When I first started this endeavour back in 2021 the aim was to listen to more of the records in my collection. I’ve amassed a few thousand over the years, but for too long the majority of them sat in various rooms around the house, neglected and unplayed. The writing aspect of it has been a pleasant side-benefit, and whilst it has become the main focus, particularly in this latest incarnation of the project, I’m still driven by the desire to discover more records.
This week I’ve listened to a lot of music, but until today it basically focussed on just one record. I think I’ve played Saint Etienne’s So Tough five times this week, revelling in minor details, the overall shape of it and rediscovering just how much it means to me. As mentioned in my post below this was augmented by Wrongtom’s excellent dissection of the record on twitter, which took me into a few different corners of the internet, most notably listening to 4 different cover versions of Teenage Fanclub’s ‘Everything Flows’ on Thursday (Saint Etienne’s is probably best, closely followed by the Afghan Whigs).
The funny thing is that this record wasn’t a huge one for me at the time, but over the years it has resonated in ways I couldn’t have expected. I was 15 in 1993, which I think was the year I really started to get into music, devouring the NME, Melody Maker and Select, taping the Evening Session on Radio One and making my first forays into gig-going (U2 at Wembley and Shed Seven supported by The Bluetones and Supergrass). I was surprised to see that So Tough didn’t make NME’s Top 50 albums of the year, although there were plenty of others on the list that I still listen to today. Bjork’s Debut took the number one spot, alongside The Boo Radleys’ Giant Steps, Blur’s Modern Life Is Rubbish and debut albums from Suede, Rage Against The Machine and Belly. Checking Melody Maker’s list from the same year added records by Tindersticks, Afghan Whigs, Dinosaur Jr, Aphex Twin, PJ Harvey and One Dove, all of which still get regular spins from me.
It was a hell of a year musically, and this is before we get to the hip hop records that have since become very important for me - Wu-Tang’s 36 Chambers, Midnight Maurauders, Return Of The Boom Bap and Buhloone Mindstate to name just a few. I’d never really thought of 1993 as a pivotal year in my personal musical world, but apparently it is; so many of the things I love now can be traced back to a seemingly non-descript part of the 90s: grunge was on the way out, britpop hadn’t yet taken over whilst hip hop was in a golden age, although I didn’t know it at the time.

*DATASET EXTRACT*:
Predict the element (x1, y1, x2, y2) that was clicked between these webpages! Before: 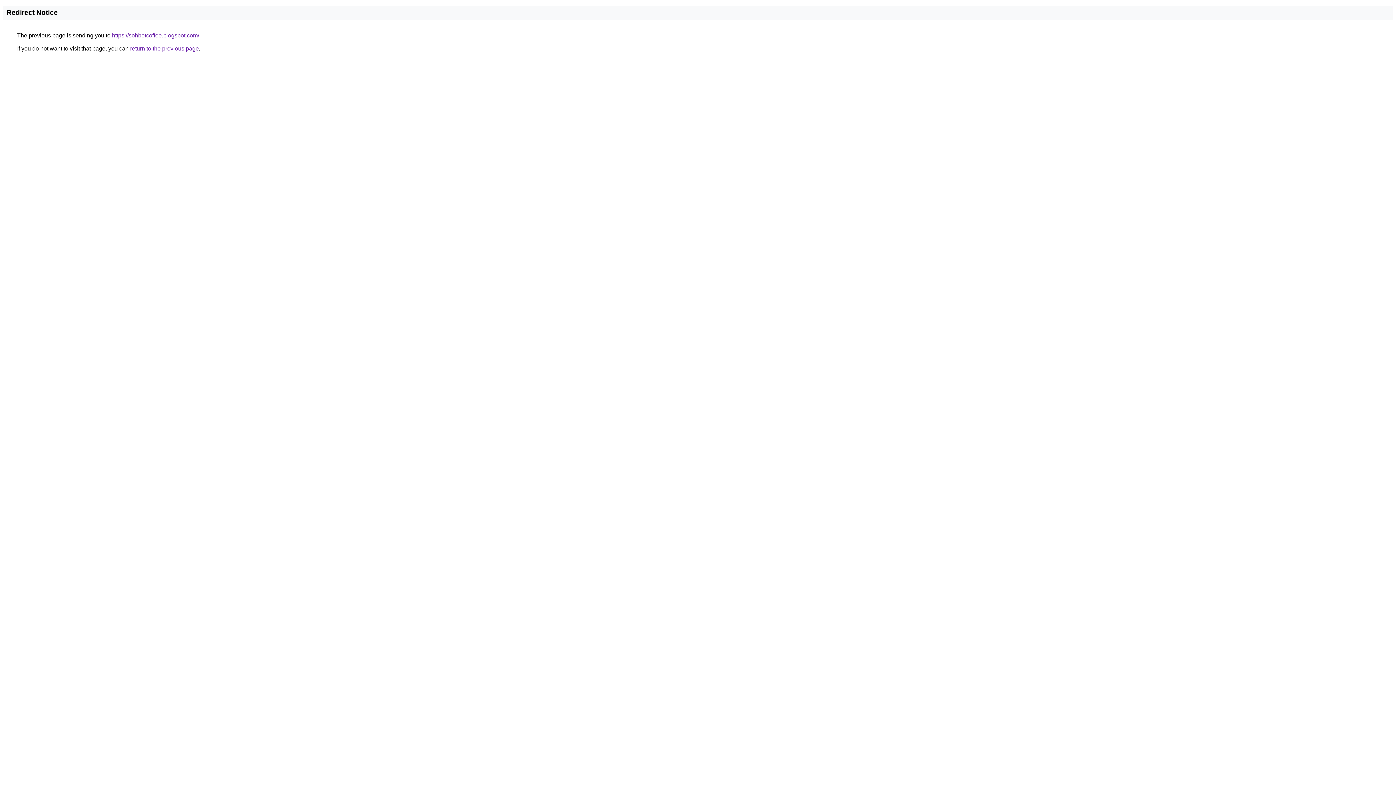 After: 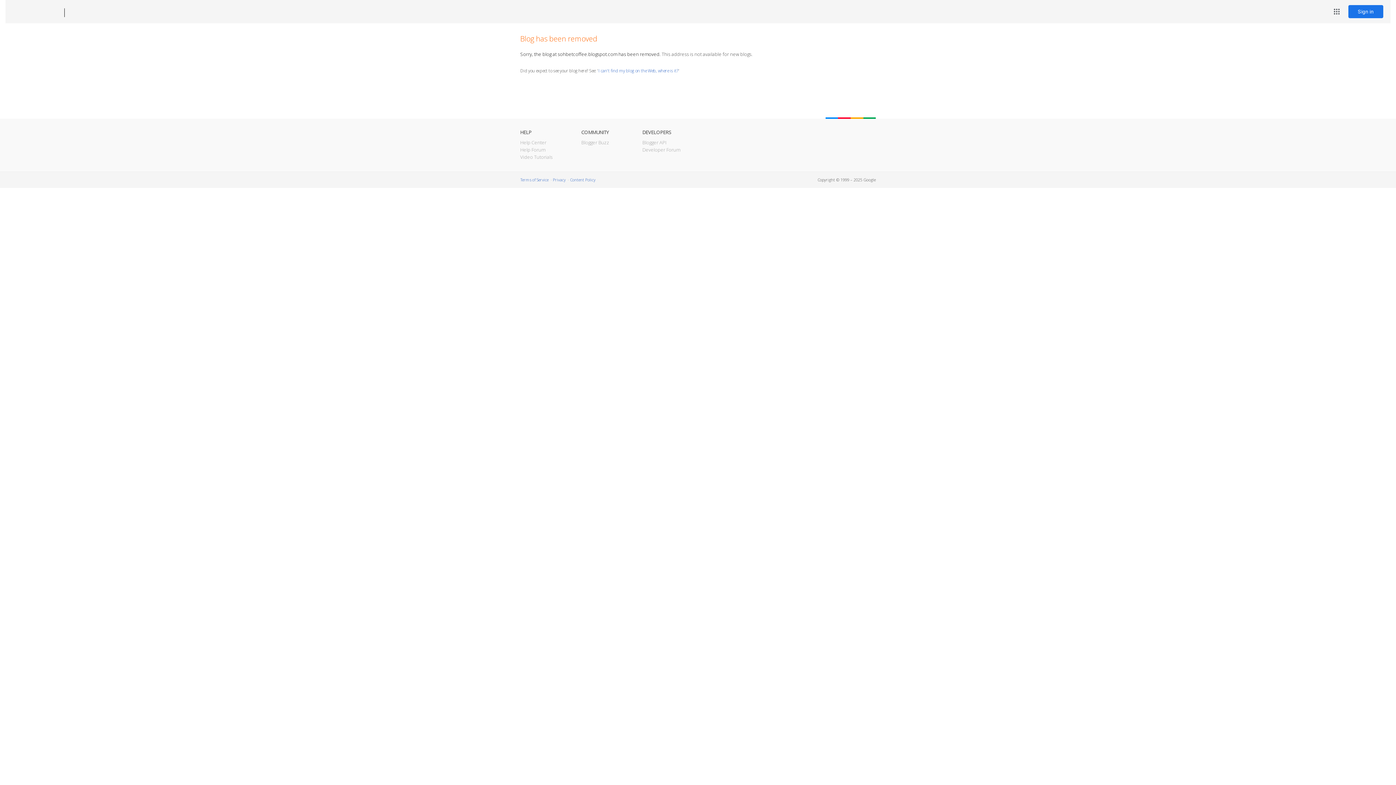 Action: label: https://sohbetcoffee.blogspot.com/ bbox: (112, 32, 199, 38)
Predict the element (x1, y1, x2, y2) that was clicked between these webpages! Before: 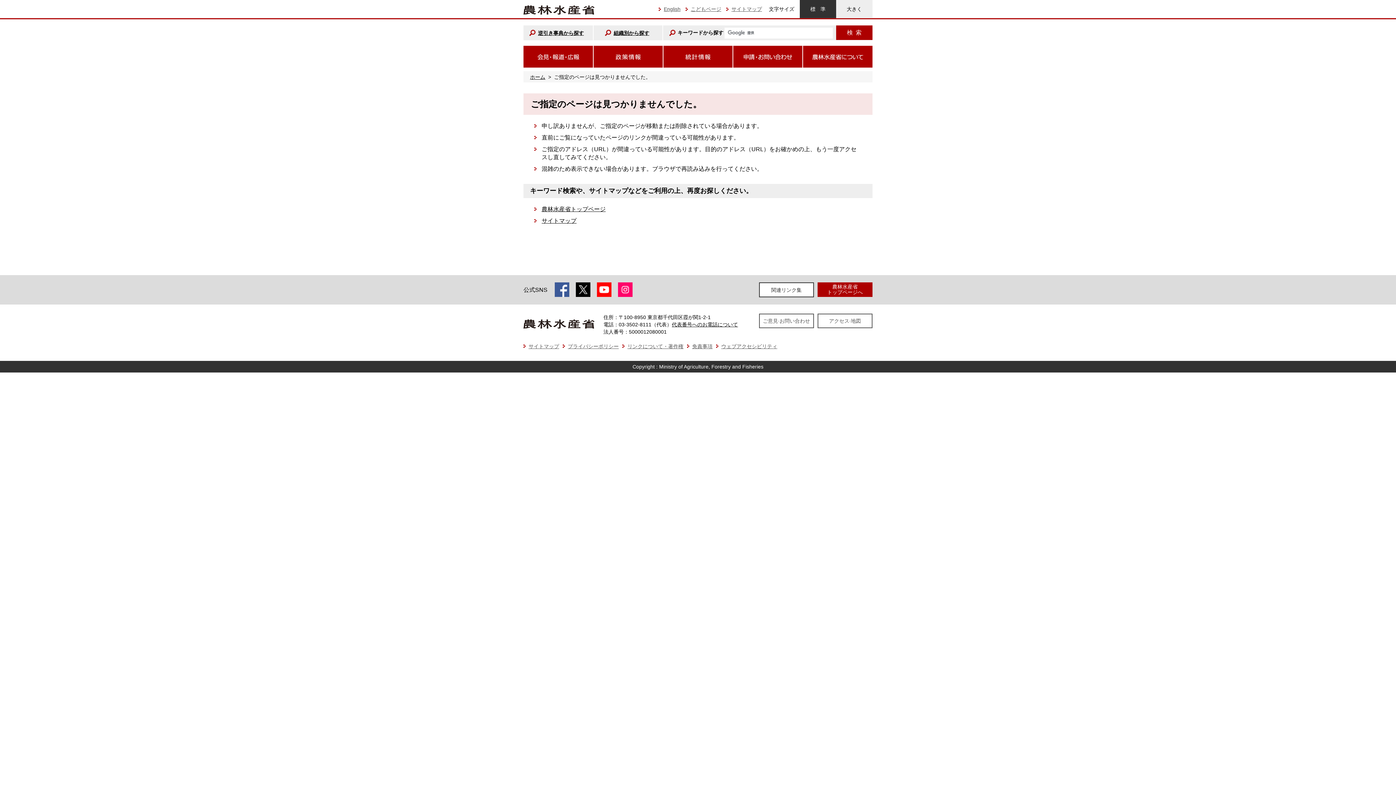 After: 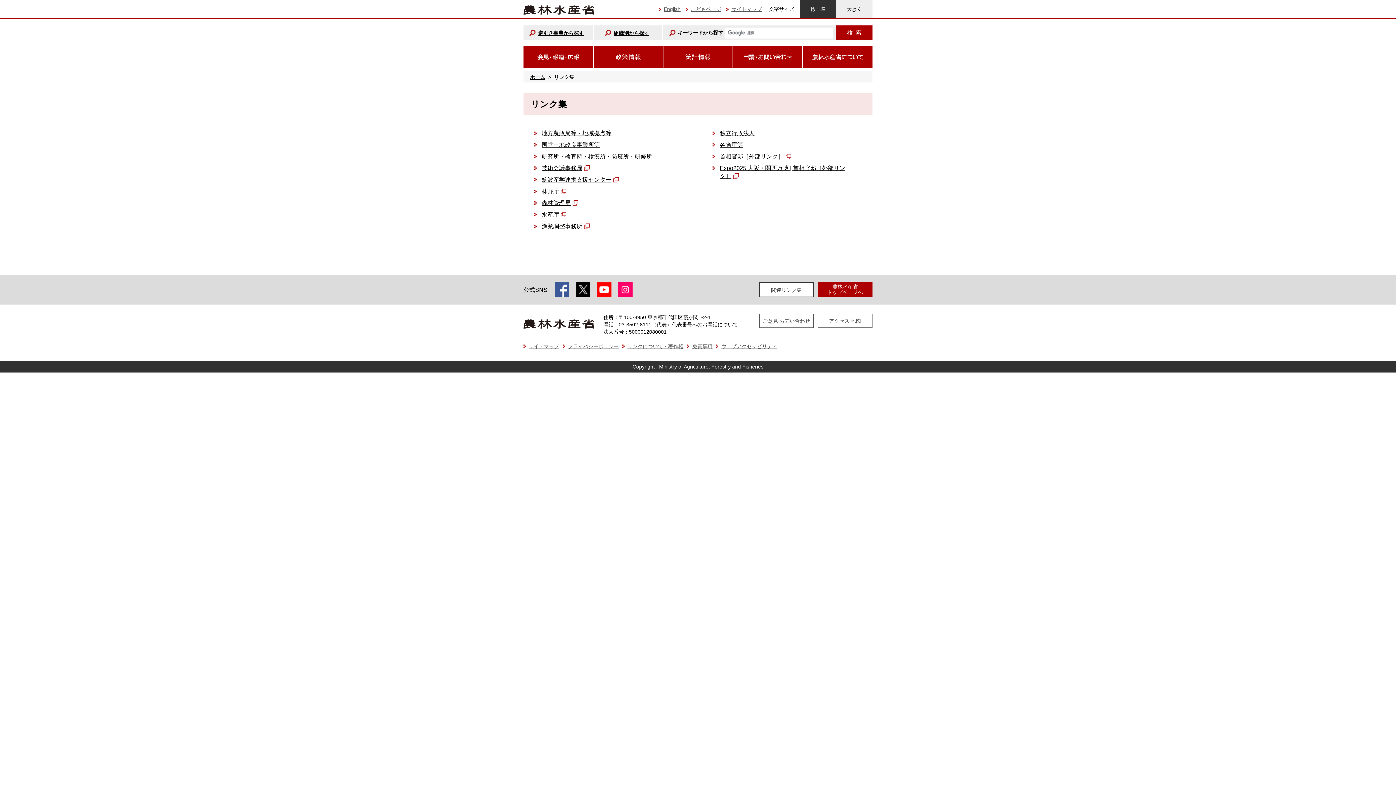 Action: label: 関連リンク集 bbox: (759, 282, 814, 297)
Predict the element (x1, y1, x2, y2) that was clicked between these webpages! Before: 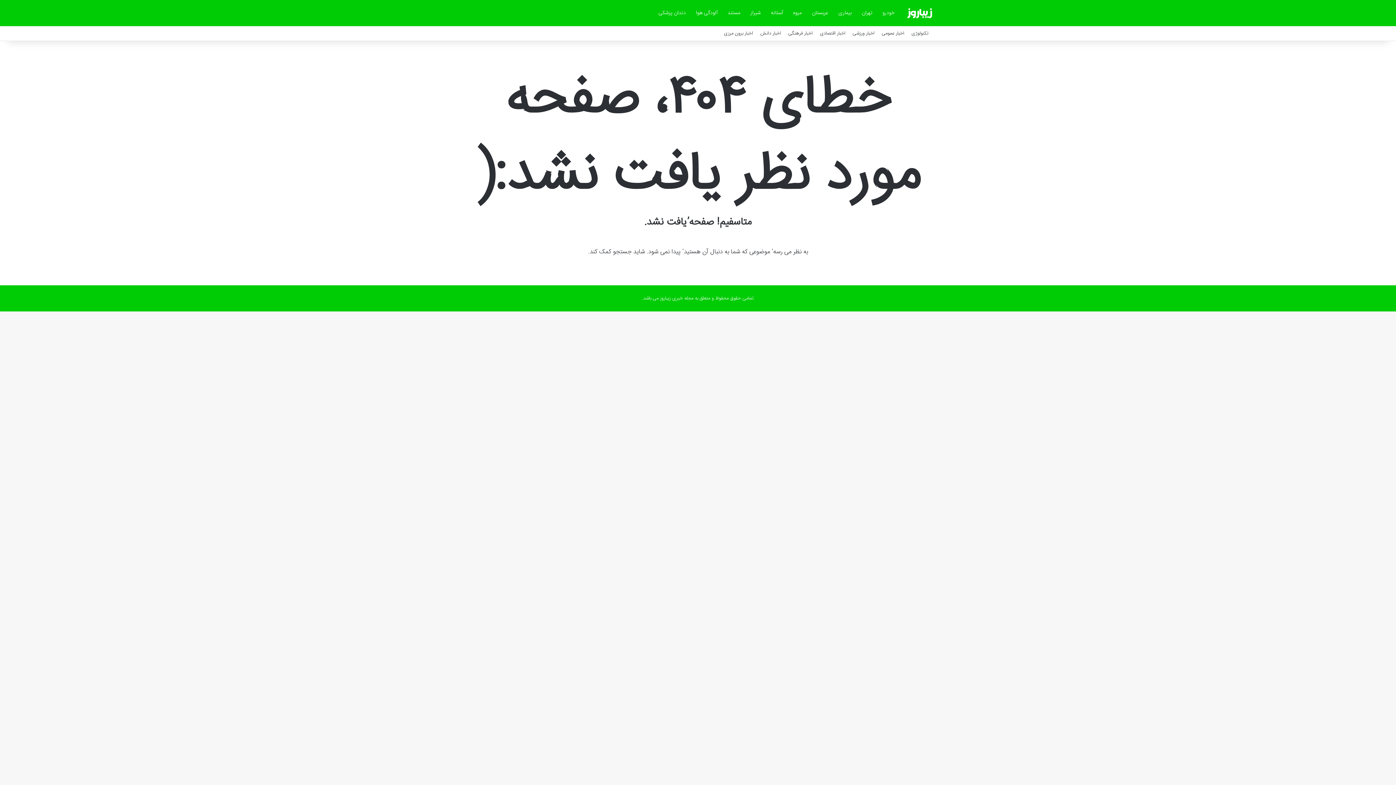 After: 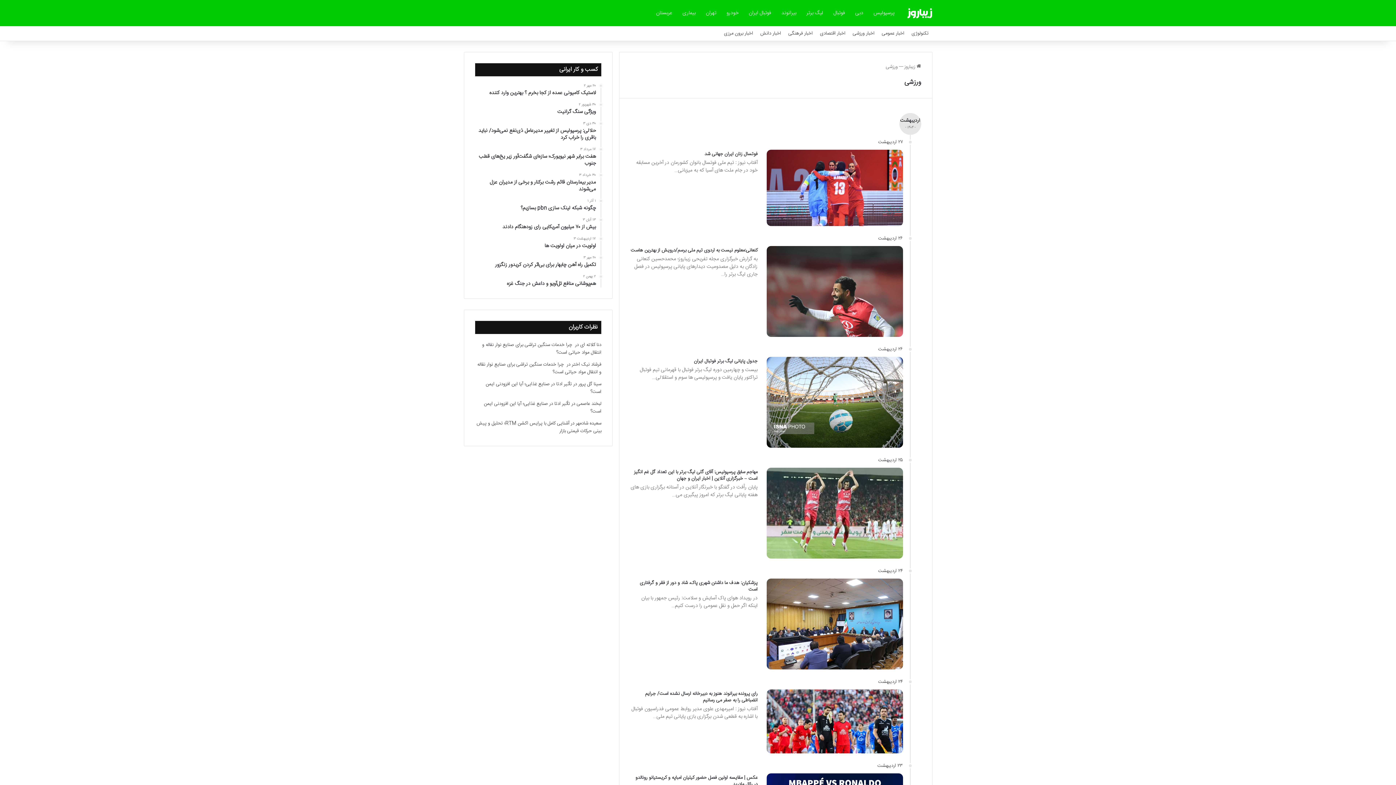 Action: bbox: (849, 26, 878, 40) label: اخبار ورزشی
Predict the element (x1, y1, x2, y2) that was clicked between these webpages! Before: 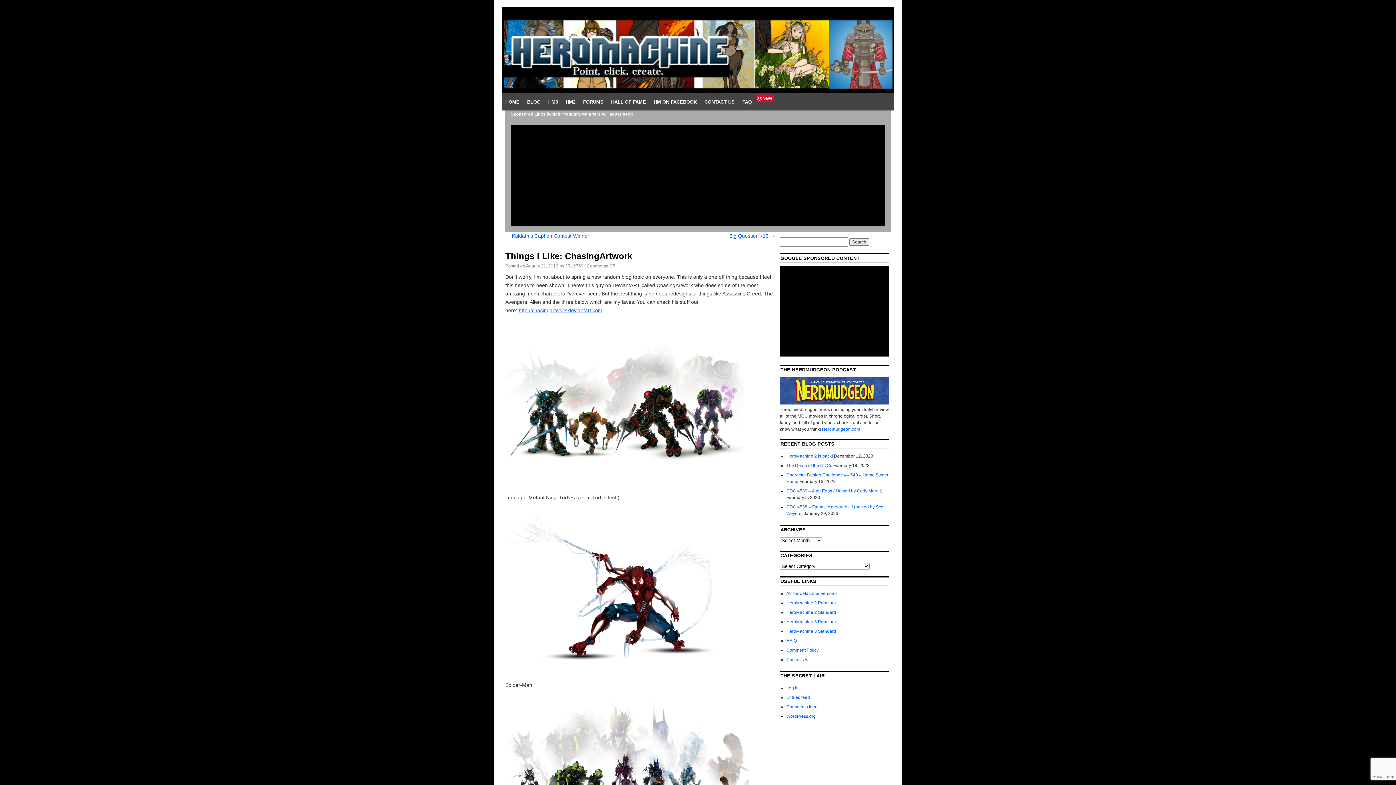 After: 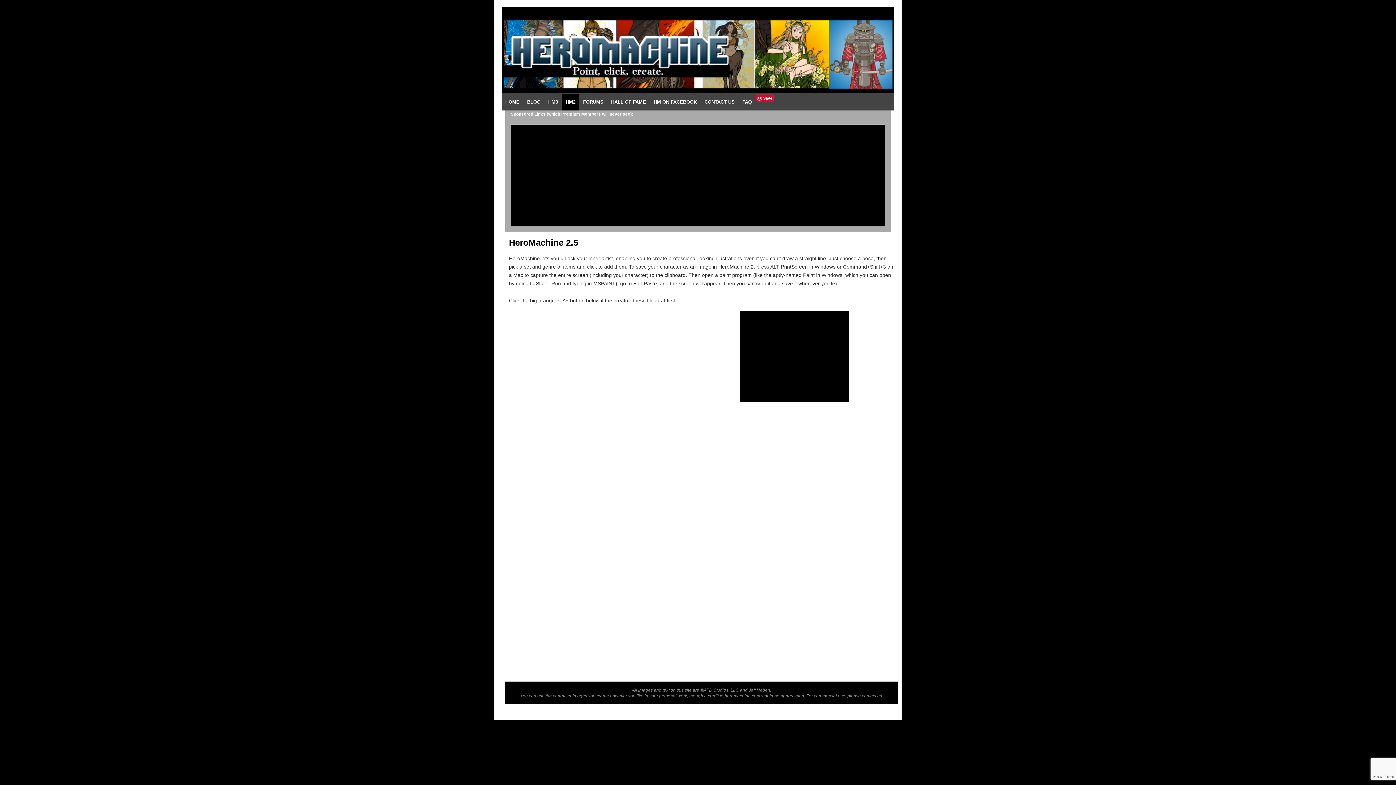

*DO THIS*: For each statement below, say whether it agrees with the post about 1993 music, answering yes or no and quoting the deciding words: (a) The writer played So Tough five times this week. (b) So Tough appeared on NME's Top 50 albums of 1993. (c) The writer was 16 in 1993. The data play no part in what comes next.

*RESPONSE FOR THIS EXERCISE*:
(a) Yes: "I think I’ve played Saint Etienne’s So Tough five times this week"
(b) No: "So Tough didn’t make NME’s Top 50 albums of the year"
(c) No: "I was 15 in 1993"